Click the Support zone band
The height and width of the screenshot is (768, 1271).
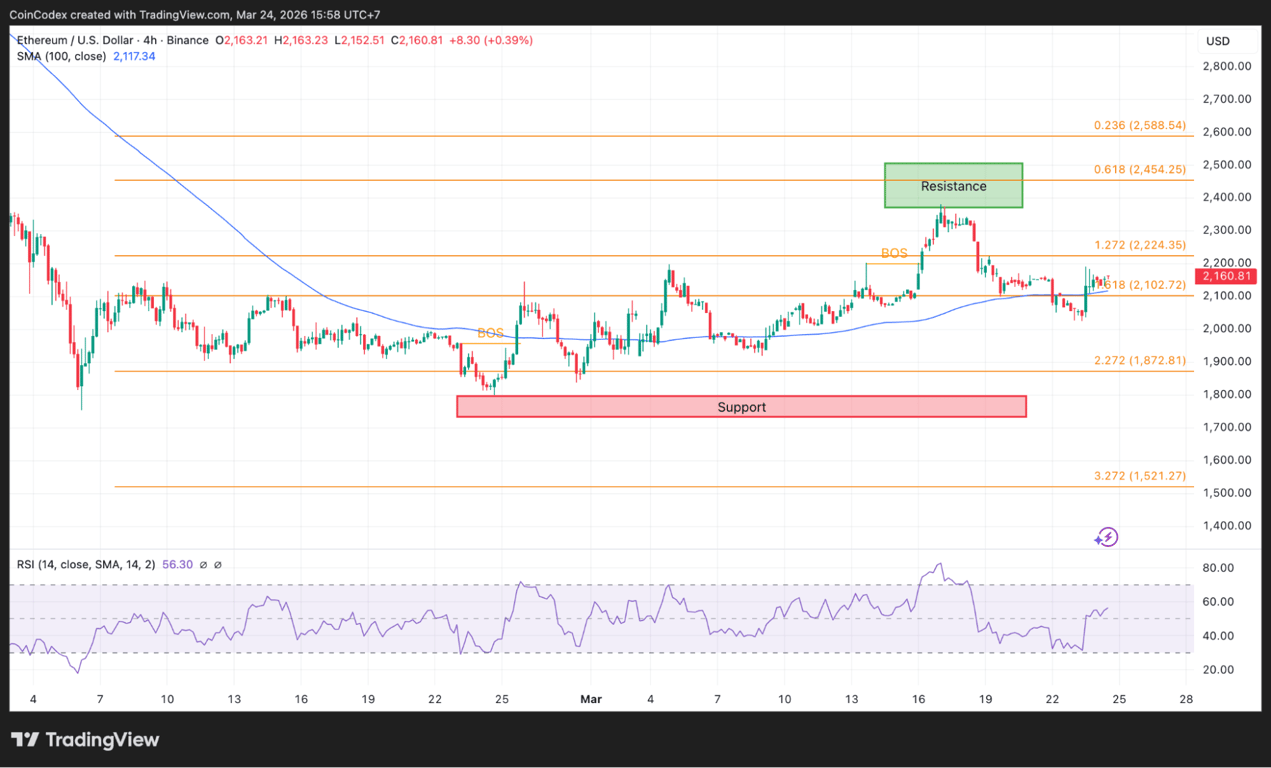pyautogui.click(x=741, y=406)
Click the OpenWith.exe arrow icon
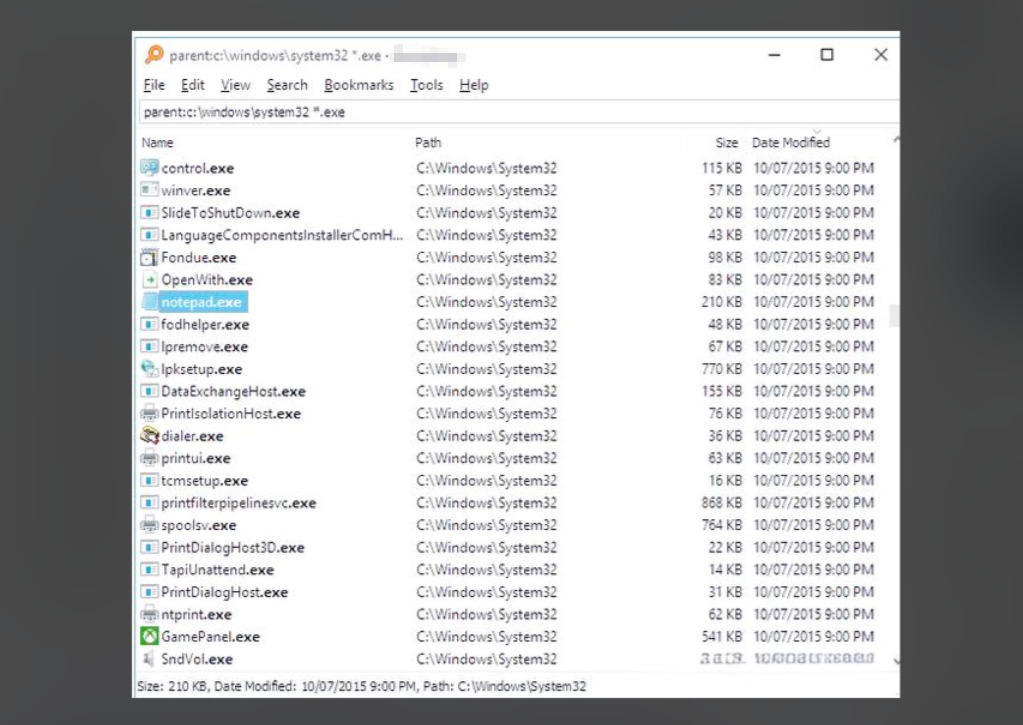 point(149,280)
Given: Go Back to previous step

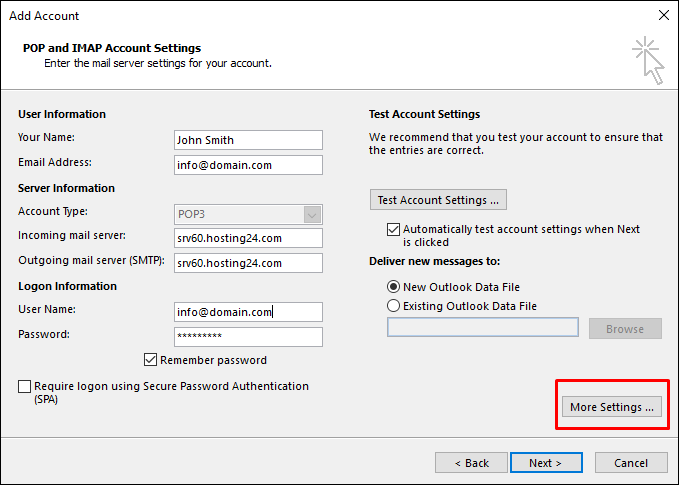Looking at the screenshot, I should click(x=471, y=463).
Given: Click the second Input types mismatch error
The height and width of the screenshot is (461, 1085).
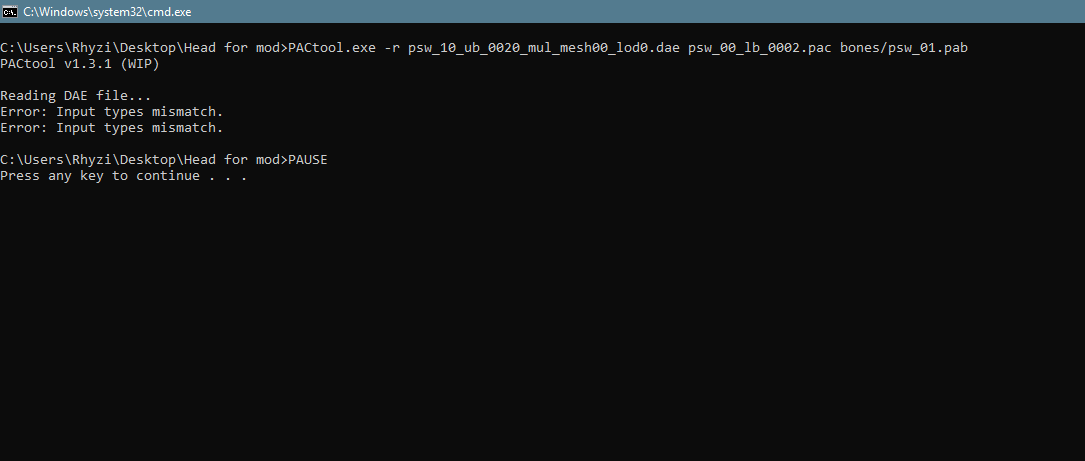Looking at the screenshot, I should coord(111,128).
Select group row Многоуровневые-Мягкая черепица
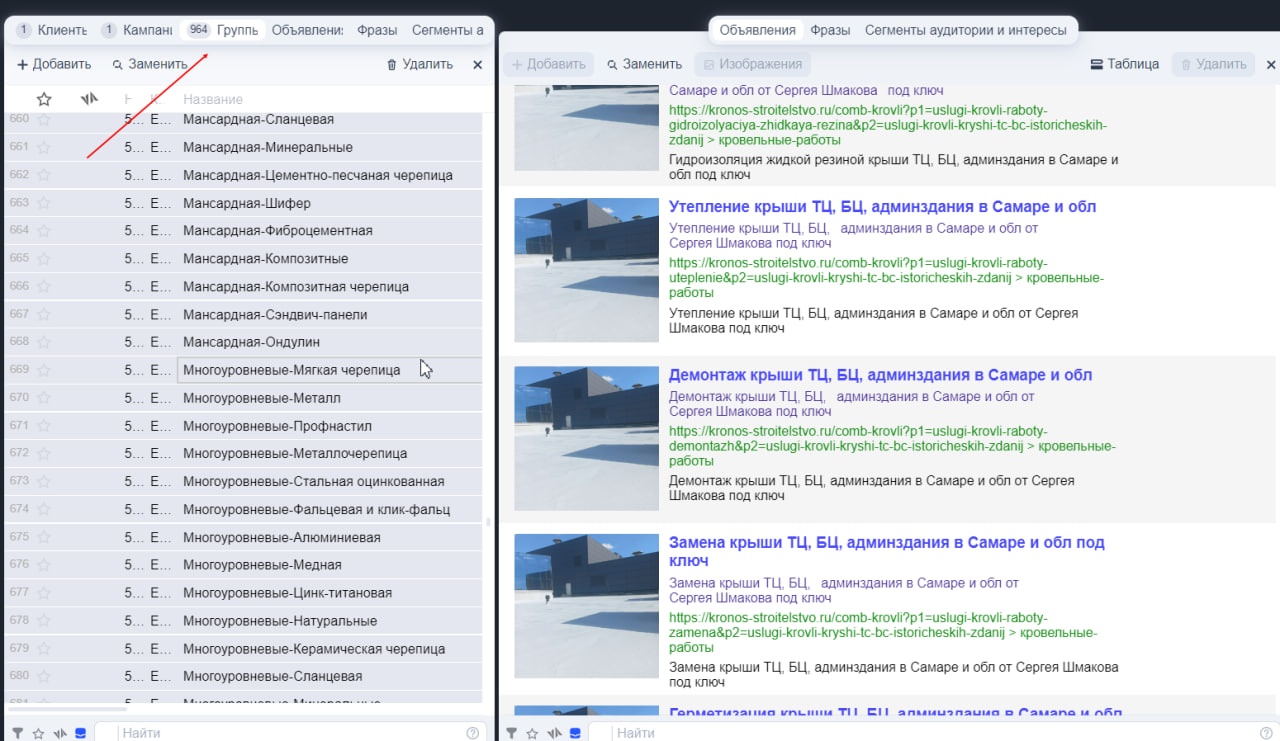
+---+
## What you have to do
Write out every entry again word for word, without any of the pictures.

## Solution below
Click the Support zone band
The height and width of the screenshot is (768, 1271).
pyautogui.click(x=741, y=406)
Click the OpenWith.exe arrow icon
 point(149,280)
Given: Go Back to previous step

Looking at the screenshot, I should click(x=471, y=463).
Given: Click the second Input types mismatch error
The height and width of the screenshot is (461, 1085).
Looking at the screenshot, I should coord(111,128).
Select group row Многоуровневые-Мягкая черепица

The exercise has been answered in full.